═════ Отрывок текста ═════

Мы входим в жизнь (Наровчатов) - страница 25

Кульчицкий романтику брал по большому счету, взглянув на нее просторным взглядом. «А я — романтик. Мой стих не зеркало — а телескоп». И дальше: «Я романтик — не рома, не мантий, не так, я романтик разнаипоследних атак». Довольно точное самопрограммирование. Телескопичность вбирала в себя укрупненность восприятия, широту охвата событий, намеренную гиперболизацию чувств и действий. «Разнаипоследние атаки» виделись где-то на «речке Шпрее», пророчески заблиставшей в стихах Павла Когана. Молодые поэты тогда все время дополняли друг друга, ощущение событий было общим, предвидения опирались на него. Кстати говоря, чувство общности поколения вгнездилось во всех нас очень глубоко. Теперь уже можно сказать — навсегда. Михаил посвятил стихи не вернувшемуся с финской войны Н. Турочкину (Отраде). Они заканчиваются строками:


Война не только смерть.

═════ Данные ═════

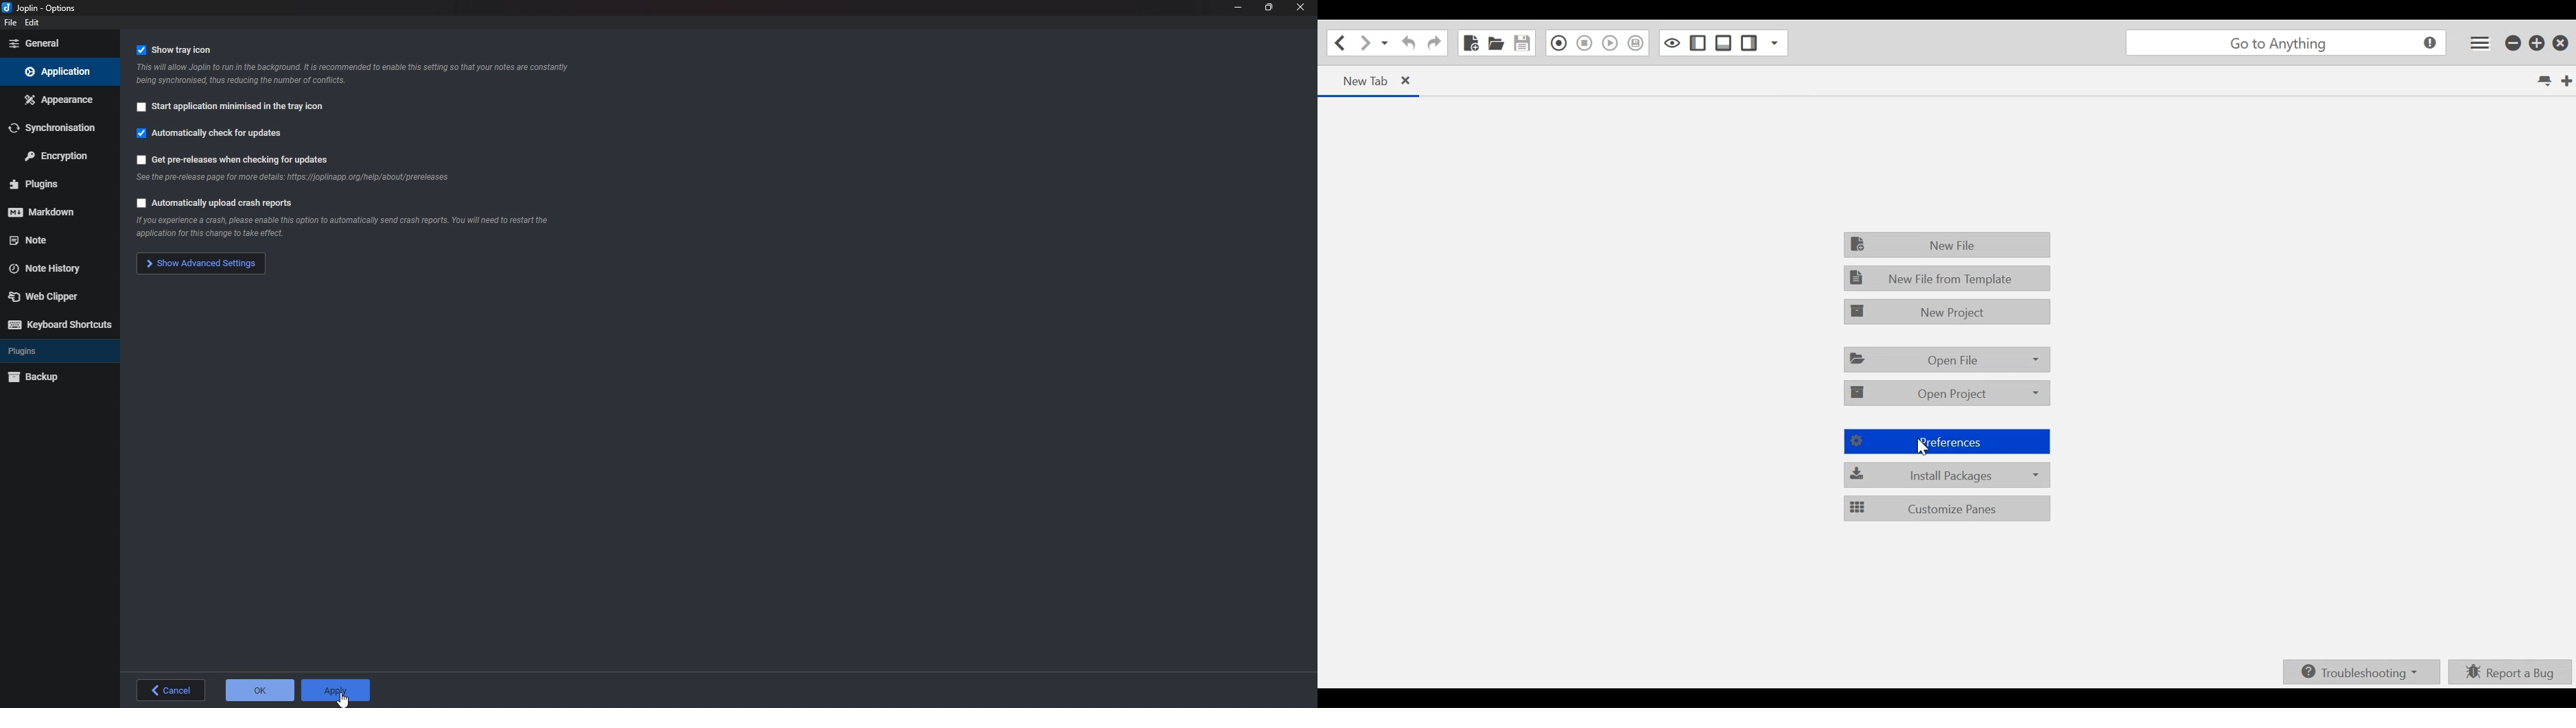 Image resolution: width=2576 pixels, height=728 pixels. I want to click on file, so click(9, 23).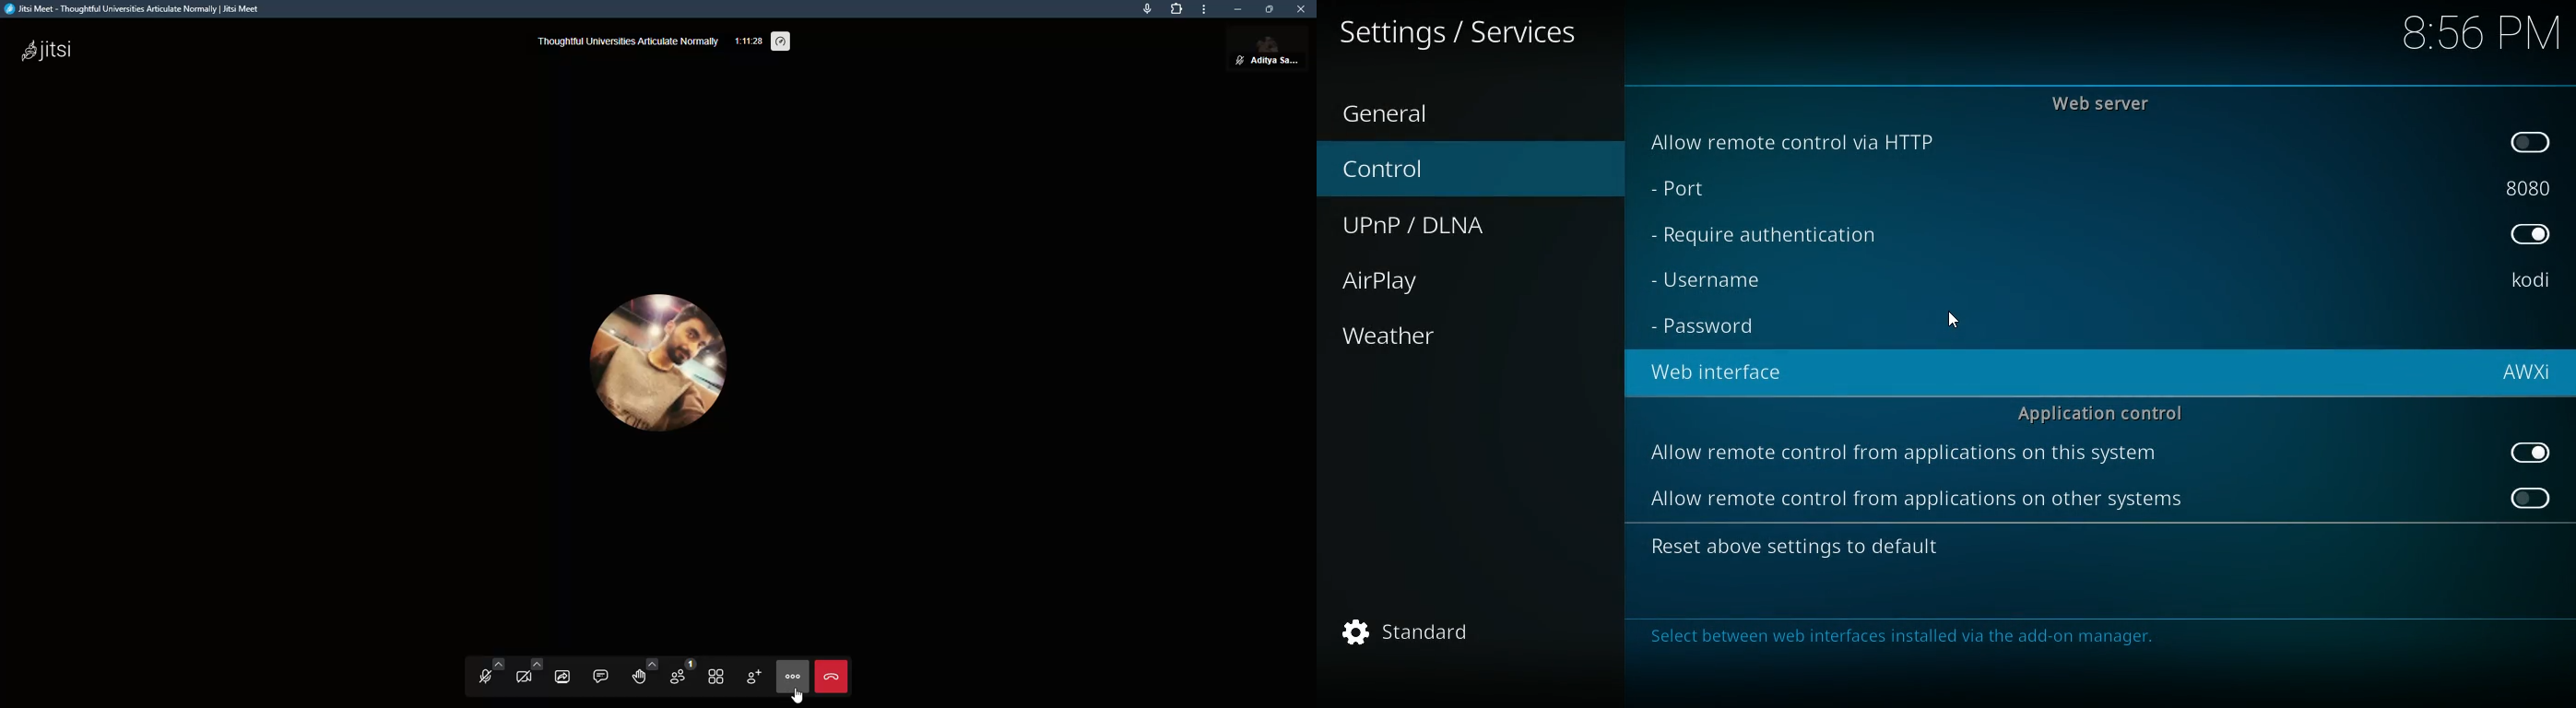 The width and height of the screenshot is (2576, 728). What do you see at coordinates (564, 676) in the screenshot?
I see `start screen sharing` at bounding box center [564, 676].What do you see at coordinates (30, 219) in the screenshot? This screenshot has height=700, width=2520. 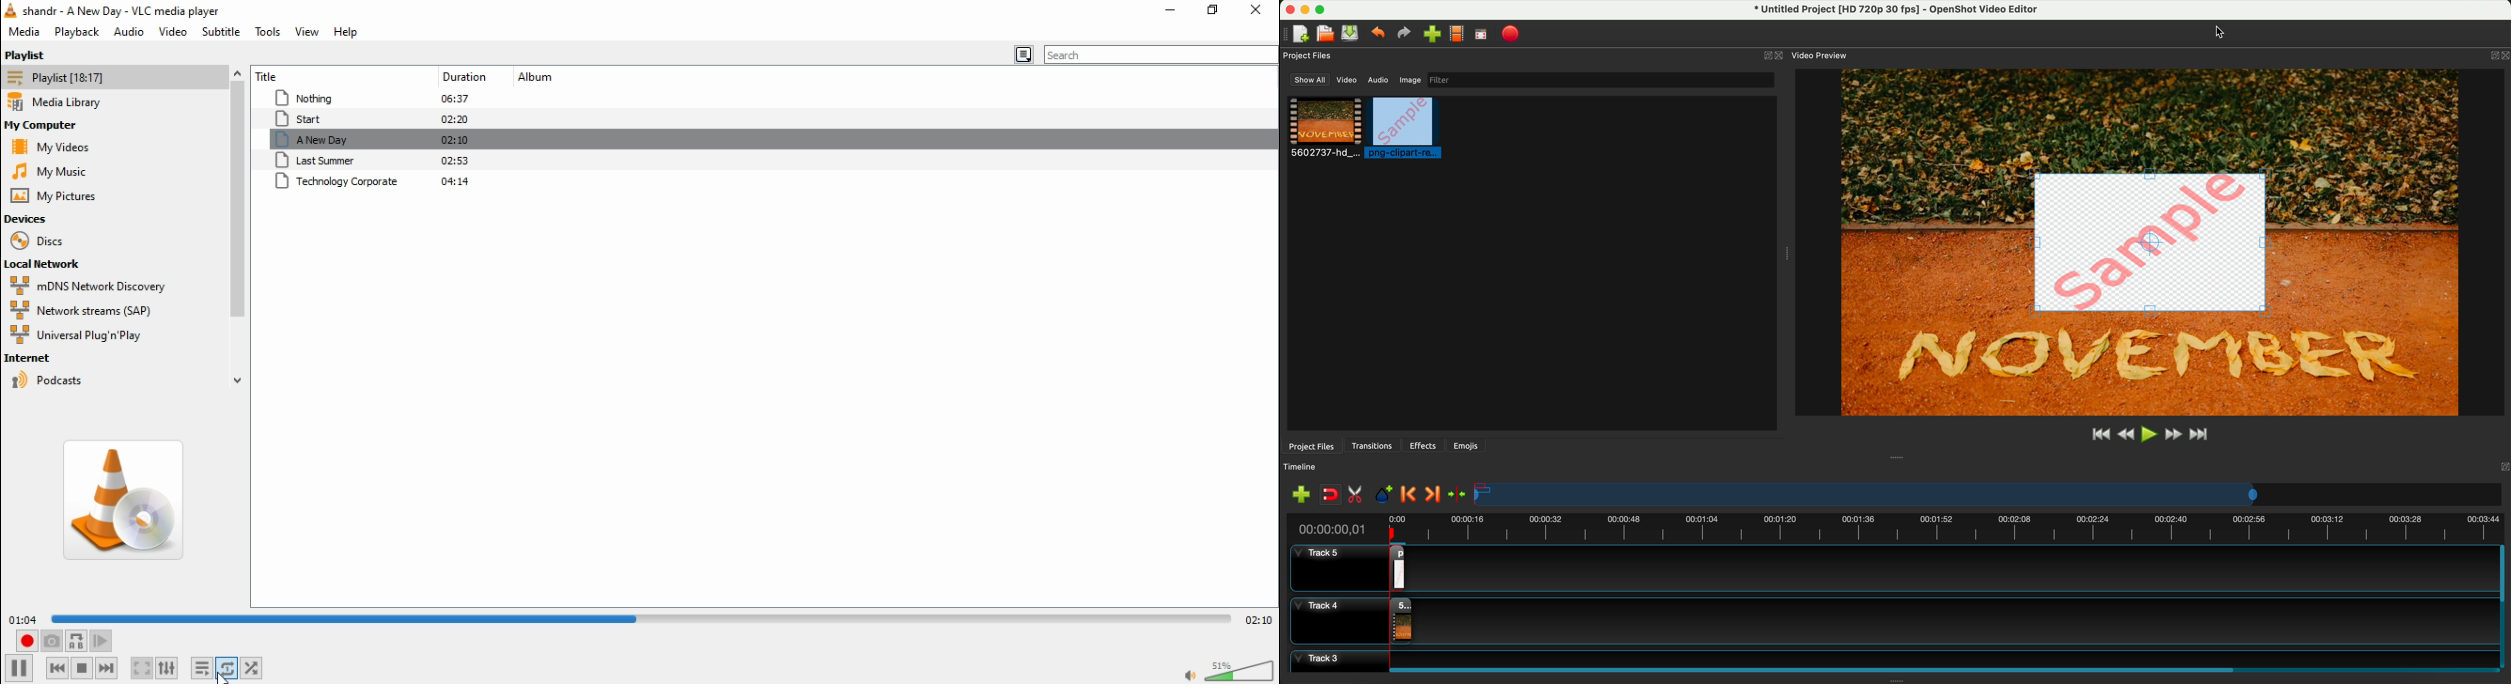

═════

Продолжите текст о поэте Кульчицком, начав сразу после его последней строки.

И черный цвет этих строк не увидишь ты,

Сердце, как ритм эшелонов упорных:

При жизни, может, сквозь Судан, Калифорнию

Дойдет до океанской, последней черты.


Я повторил эти строки в Лос-Анжелесе. Позади был Судан, где мне пришлось незадолго перед тем побывать. Вокруг расстилалась Калифорния, впереди — Тихий океан. Рядом стоял Михаил Луконин, ближайший товарищ Коли Отрады, свидетель его гибели. Прозвенела печальная и торжественная нота. Поколение пронесло эти стихи, память о своих чудо-первенцах «до океанской, последней черты». Не при жизни Отрады и Кульчицкого, но при жизни луконинской и моей. А это, собственно говоря, одно и то же.

Михаил Кульчицкий был родом из Харькова, и в сравнении с ним мы чувствовали себя северянами. Но у него впрямь была совсем другая манера держать себя, чем у нас. Он был непосредственнее, веселее, остроумней. Павел Коган остроты ценил, но сам острить не умел, шутки его носили тяжеловесный характер. Земляк Миши — Борис Слуцкий — острил резко и порой обидно. Кульчицкий беспрестанно сыпал шутками, остротами, веселыми россказнями, но все это напоминало дружескую толкотню в студенческом коридоре во время перемены. Постаревшие сверстники его до сих пор вспоминают о нем оглушительно смешные истории, но их нелегко перенести на бумагу, оставим их для посмертных мемуаров.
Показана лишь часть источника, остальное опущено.